[Records from a data source]
▬▬▬▬▬▬

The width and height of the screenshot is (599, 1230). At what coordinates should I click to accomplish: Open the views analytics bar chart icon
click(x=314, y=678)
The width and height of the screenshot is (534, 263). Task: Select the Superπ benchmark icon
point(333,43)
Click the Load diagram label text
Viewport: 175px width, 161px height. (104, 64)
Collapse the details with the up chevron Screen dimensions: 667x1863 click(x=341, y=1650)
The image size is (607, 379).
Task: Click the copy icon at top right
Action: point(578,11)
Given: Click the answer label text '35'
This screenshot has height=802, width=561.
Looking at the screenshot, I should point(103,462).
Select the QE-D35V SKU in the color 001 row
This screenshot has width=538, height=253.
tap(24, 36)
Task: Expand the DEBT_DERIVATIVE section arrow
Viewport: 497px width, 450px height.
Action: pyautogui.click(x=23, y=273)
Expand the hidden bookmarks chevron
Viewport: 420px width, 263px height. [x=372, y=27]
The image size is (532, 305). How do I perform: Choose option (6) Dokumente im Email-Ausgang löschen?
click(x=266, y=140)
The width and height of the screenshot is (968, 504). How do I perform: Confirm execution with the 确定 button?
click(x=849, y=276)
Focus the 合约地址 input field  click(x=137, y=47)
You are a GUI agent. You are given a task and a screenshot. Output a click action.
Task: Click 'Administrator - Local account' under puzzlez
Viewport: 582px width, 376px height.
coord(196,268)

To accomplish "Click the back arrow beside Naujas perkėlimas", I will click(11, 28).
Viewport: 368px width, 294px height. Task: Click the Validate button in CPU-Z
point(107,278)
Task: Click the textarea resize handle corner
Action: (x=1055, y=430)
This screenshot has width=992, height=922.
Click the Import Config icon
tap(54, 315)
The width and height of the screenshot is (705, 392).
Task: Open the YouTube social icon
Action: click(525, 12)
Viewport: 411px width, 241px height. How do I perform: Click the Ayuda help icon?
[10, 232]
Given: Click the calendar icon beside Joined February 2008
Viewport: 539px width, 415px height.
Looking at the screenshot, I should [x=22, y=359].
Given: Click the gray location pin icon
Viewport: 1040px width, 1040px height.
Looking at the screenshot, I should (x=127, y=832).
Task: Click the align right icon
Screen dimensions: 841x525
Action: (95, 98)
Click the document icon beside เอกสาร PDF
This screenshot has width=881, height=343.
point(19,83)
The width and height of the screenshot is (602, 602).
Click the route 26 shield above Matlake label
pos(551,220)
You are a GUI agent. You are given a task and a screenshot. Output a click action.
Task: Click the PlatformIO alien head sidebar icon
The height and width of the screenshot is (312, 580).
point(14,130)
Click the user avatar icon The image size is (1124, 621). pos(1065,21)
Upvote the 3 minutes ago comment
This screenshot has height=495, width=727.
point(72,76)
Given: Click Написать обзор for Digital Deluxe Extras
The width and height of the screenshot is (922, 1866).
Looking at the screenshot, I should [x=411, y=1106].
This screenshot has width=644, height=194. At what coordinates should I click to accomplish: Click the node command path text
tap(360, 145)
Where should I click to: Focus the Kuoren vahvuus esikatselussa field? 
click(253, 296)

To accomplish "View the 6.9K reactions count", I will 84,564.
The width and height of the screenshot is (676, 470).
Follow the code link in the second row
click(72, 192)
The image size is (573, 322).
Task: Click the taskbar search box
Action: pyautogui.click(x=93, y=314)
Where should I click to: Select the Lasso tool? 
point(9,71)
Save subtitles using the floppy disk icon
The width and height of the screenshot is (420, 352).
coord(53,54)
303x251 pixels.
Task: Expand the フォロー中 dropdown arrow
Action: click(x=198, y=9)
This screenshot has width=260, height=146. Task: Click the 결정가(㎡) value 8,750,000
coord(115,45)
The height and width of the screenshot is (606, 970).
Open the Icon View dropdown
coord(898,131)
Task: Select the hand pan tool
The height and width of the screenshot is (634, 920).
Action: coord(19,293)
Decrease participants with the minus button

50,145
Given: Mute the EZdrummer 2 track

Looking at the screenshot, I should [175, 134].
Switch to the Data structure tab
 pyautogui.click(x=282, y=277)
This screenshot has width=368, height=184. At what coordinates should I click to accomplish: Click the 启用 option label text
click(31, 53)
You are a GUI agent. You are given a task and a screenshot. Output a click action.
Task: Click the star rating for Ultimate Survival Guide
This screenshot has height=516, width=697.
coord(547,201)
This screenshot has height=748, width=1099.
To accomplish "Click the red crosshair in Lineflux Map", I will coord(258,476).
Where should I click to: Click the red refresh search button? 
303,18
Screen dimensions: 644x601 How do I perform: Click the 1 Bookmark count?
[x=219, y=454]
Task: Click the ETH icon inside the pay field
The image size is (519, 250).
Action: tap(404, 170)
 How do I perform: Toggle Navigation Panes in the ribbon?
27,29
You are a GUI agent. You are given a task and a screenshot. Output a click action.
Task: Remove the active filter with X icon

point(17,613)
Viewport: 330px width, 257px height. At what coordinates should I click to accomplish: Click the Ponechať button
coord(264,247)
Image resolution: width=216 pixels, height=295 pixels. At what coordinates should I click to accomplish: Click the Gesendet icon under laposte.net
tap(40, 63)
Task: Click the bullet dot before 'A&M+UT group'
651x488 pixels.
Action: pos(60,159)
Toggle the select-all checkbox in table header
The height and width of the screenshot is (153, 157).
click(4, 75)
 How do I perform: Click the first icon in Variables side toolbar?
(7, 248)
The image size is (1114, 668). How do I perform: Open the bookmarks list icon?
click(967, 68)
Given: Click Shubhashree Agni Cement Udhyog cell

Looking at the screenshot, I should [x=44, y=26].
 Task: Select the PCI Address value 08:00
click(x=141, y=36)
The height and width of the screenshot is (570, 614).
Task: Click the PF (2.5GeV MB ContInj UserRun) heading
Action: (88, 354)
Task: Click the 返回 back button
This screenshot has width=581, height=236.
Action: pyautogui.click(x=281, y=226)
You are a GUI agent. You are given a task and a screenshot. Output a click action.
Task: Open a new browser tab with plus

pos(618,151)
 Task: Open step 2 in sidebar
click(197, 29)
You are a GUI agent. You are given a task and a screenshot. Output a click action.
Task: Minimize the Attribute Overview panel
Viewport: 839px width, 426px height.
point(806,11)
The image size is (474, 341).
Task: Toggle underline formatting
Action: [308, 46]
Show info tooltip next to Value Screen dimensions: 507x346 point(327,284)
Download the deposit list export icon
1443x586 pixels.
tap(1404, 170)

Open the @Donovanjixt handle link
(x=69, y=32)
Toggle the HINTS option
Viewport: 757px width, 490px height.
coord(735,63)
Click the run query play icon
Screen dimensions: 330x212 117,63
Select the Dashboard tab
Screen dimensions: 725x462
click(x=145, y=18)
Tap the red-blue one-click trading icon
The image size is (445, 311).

▬▬▬▬▬▬

> [YOUR INSTRUCTIONS]: Wherever the string "will" occurs in the records above, copy that line.

> [WRITTEN RESPONSE]:
To accomplish "Click the back arrow beside Naujas perkėlimas", I will click(11, 28).
To accomplish "View the 6.9K reactions count", I will 84,564.
To accomplish "Click the red crosshair in Lineflux Map", I will coord(258,476).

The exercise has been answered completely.